Олсоп был человеком, которому требовалось жить через посредство других. Был огромным Ухом, Глазом, Носом, Горлом, был ненасытимой всасывающей губкой в человеческом облике. И город являлся для него превосходной устрицей. Олсоп был по-своему бесподобен. Здесь раскрылись все его лучшие качества. Он заражал окружающих своим энтузиазмом, упоением и восторгом, которые вызывал у него этот город. С ним любая экскурсия становилась достопамятным событием. Поездка в центр на метро, яркие огни и сплошные потоки машин на Таймс-сквер, подвал в аптеке Грея, где продаются билеты по сниженным ценам, постоянное ночное великолепие театров, дешевые рестораны, какой-нибудь кафетерий или закусочная, китайская харчевня, необычные лица, вывески и огни, чужеземные овощи, экзотические блюда в Китайском квартале – все бывало просто изумительным. Олсоп жил в зачарованном мире и повсюду носил его с собой.
У него был душевный склад ненасытимого романтика.
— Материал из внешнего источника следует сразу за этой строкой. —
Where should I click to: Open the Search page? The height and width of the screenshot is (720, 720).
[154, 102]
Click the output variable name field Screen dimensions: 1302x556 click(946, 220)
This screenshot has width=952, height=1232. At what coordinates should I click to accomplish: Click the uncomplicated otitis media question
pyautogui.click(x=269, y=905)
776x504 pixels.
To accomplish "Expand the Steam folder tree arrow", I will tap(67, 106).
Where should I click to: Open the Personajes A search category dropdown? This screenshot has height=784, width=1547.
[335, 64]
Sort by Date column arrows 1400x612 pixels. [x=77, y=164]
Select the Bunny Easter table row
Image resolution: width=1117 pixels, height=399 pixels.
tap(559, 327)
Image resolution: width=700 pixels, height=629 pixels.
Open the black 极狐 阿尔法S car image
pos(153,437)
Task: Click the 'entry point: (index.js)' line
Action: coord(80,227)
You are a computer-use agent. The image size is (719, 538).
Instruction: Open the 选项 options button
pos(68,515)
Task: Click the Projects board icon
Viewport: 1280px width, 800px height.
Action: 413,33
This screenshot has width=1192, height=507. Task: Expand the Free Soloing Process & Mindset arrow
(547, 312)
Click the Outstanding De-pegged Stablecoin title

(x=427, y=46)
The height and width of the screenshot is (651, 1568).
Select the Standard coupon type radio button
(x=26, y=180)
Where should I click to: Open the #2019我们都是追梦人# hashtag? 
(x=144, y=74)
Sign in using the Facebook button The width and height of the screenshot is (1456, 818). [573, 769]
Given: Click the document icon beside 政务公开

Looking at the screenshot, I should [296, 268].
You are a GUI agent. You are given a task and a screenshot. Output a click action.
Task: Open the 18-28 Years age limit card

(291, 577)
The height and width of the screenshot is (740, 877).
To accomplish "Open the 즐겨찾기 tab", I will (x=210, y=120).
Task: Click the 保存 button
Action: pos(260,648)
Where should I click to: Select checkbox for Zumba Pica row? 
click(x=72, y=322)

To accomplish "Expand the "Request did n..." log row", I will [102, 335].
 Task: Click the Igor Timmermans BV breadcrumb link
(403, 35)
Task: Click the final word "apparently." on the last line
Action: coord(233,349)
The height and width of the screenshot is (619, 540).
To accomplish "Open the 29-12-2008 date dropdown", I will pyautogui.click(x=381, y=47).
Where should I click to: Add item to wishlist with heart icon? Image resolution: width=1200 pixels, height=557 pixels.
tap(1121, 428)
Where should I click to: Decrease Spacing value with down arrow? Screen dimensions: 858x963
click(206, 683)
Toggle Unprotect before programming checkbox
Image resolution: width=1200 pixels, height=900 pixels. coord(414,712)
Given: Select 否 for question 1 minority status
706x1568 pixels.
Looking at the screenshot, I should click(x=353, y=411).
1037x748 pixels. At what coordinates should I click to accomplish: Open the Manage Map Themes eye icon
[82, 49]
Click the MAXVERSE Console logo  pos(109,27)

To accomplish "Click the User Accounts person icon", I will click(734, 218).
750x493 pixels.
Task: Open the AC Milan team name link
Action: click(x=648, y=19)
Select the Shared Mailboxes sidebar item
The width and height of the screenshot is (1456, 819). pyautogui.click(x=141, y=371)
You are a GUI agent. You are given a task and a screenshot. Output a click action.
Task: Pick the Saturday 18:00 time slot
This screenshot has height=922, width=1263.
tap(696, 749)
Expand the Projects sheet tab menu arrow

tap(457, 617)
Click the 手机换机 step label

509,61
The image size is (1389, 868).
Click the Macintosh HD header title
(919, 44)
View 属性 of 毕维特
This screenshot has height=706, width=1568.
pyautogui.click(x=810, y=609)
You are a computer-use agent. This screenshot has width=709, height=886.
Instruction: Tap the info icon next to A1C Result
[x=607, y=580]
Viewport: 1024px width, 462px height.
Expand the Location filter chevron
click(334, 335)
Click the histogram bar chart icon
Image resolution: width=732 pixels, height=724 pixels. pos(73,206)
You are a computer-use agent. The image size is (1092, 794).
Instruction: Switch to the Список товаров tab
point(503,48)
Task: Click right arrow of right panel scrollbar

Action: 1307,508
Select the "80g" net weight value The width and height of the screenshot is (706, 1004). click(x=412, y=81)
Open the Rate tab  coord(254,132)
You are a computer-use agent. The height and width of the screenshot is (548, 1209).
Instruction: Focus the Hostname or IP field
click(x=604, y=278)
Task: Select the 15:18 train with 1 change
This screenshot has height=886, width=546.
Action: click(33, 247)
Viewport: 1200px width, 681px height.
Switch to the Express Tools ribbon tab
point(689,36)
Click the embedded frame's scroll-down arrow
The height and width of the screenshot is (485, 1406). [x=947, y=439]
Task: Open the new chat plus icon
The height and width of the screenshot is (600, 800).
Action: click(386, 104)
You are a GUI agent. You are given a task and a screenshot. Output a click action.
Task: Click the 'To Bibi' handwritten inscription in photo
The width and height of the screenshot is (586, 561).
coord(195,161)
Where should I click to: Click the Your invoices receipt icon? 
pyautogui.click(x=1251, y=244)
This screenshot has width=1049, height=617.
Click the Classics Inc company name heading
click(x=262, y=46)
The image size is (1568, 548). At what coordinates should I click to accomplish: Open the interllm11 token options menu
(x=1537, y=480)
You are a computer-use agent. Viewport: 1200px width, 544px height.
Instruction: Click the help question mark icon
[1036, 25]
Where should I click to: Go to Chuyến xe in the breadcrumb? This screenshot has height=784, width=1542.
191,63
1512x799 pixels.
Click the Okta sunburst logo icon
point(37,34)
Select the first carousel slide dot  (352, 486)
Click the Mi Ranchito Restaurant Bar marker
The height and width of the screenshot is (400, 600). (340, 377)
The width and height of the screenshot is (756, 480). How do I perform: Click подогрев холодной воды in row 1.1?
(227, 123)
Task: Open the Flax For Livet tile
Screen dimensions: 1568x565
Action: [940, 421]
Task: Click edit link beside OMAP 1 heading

Он сразу же, незамедлительно, мгновенно проникся тягой города к шаменитостям. Если сам он не мог быть великим, то хотел находиться рядом с теми, кто был. Он с жадностью впитывал любой обрывок сплетни о знаменитых людях. Письменные упоминания, дневники, комментарии, наблюдения газетных репортеров были для него евангелием. Мнения известного театрального критика Котсволда – священным писанием: он заучивал их вплоть до последней причудливой фразы. Благоговейно ходил смотреть каждый спектакль, который этот критик хвалил. Однажды вечером он воочию увидел в антракте этого великого человека в обществе другого знаменитого критика и прославленной актрисы. Возвратясь домой, Олсоп был просто вне себя – если б он увидел Шекспира, разговаривающего с Беном Джонсоном, то не мог бы разволноваться сильнее.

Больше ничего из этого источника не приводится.